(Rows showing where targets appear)

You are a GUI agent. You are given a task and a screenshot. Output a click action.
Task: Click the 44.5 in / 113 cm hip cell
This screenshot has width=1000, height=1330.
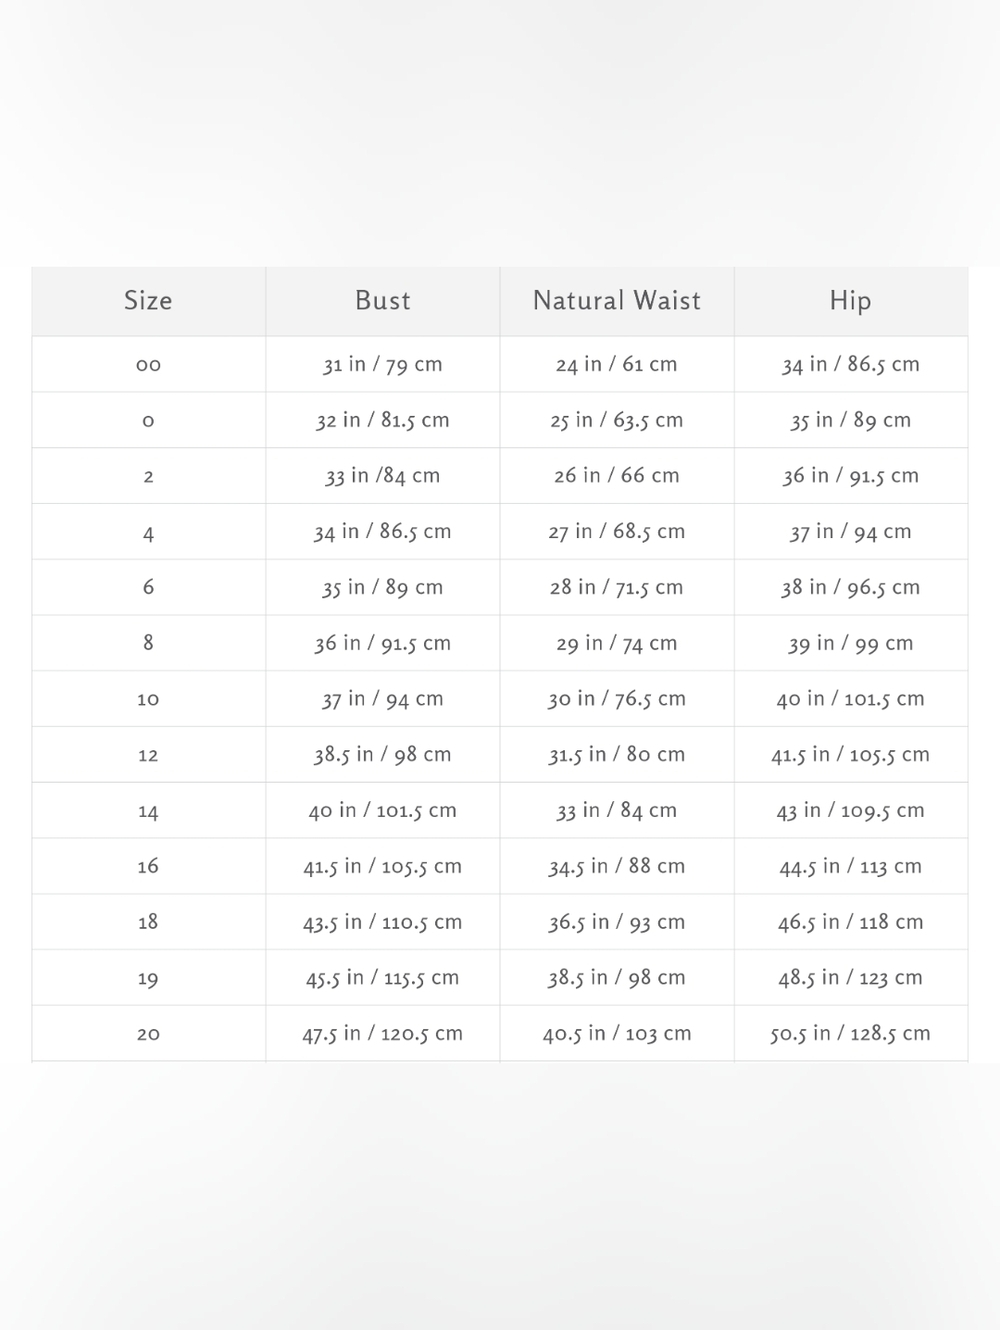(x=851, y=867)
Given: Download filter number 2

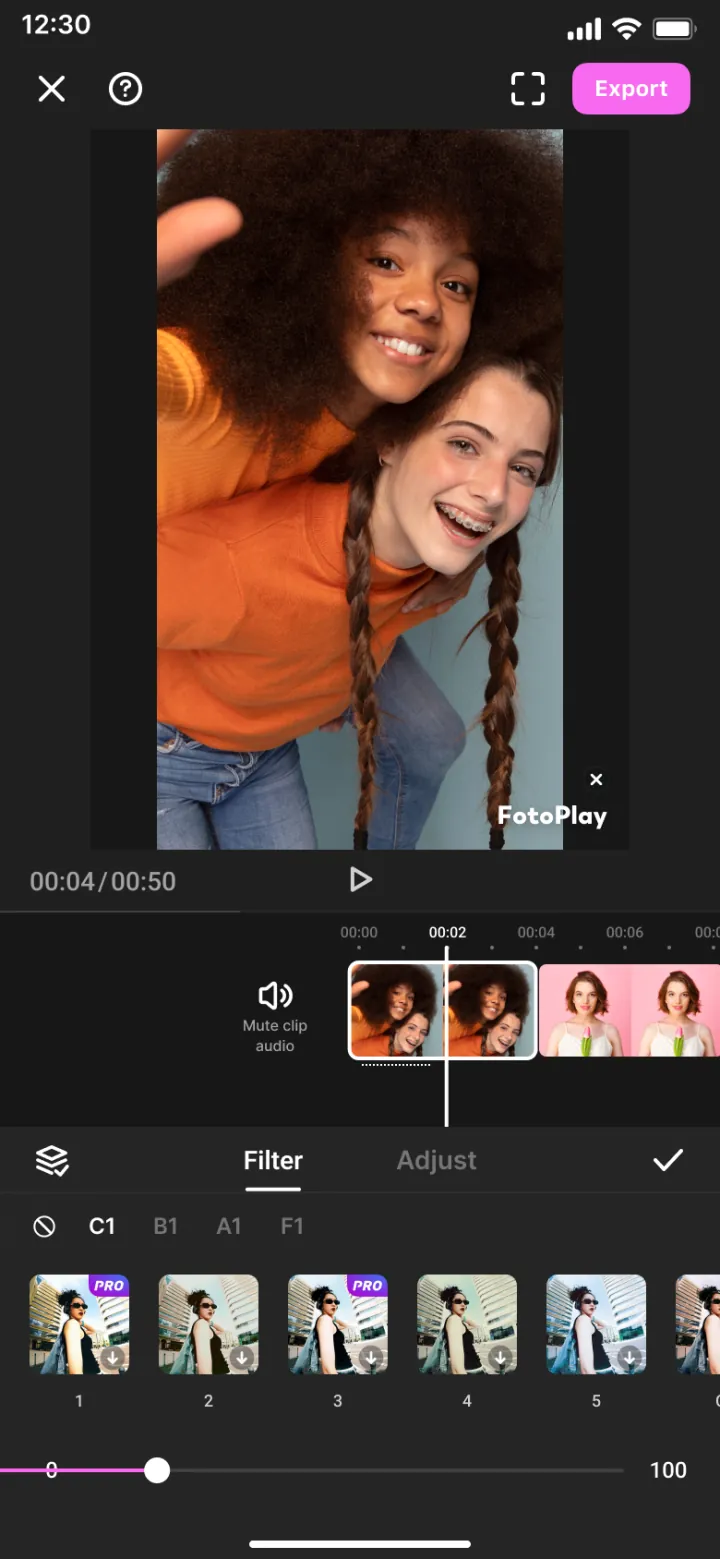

--- Written instruction ---
Gather every line from the entries above that contains the word "screenshot", and list each one in full.

--- Exercise response ---
You are a GUI agent. You are given a task and a screenshot. Output a click action.
This screenshot has width=1000, height=1330.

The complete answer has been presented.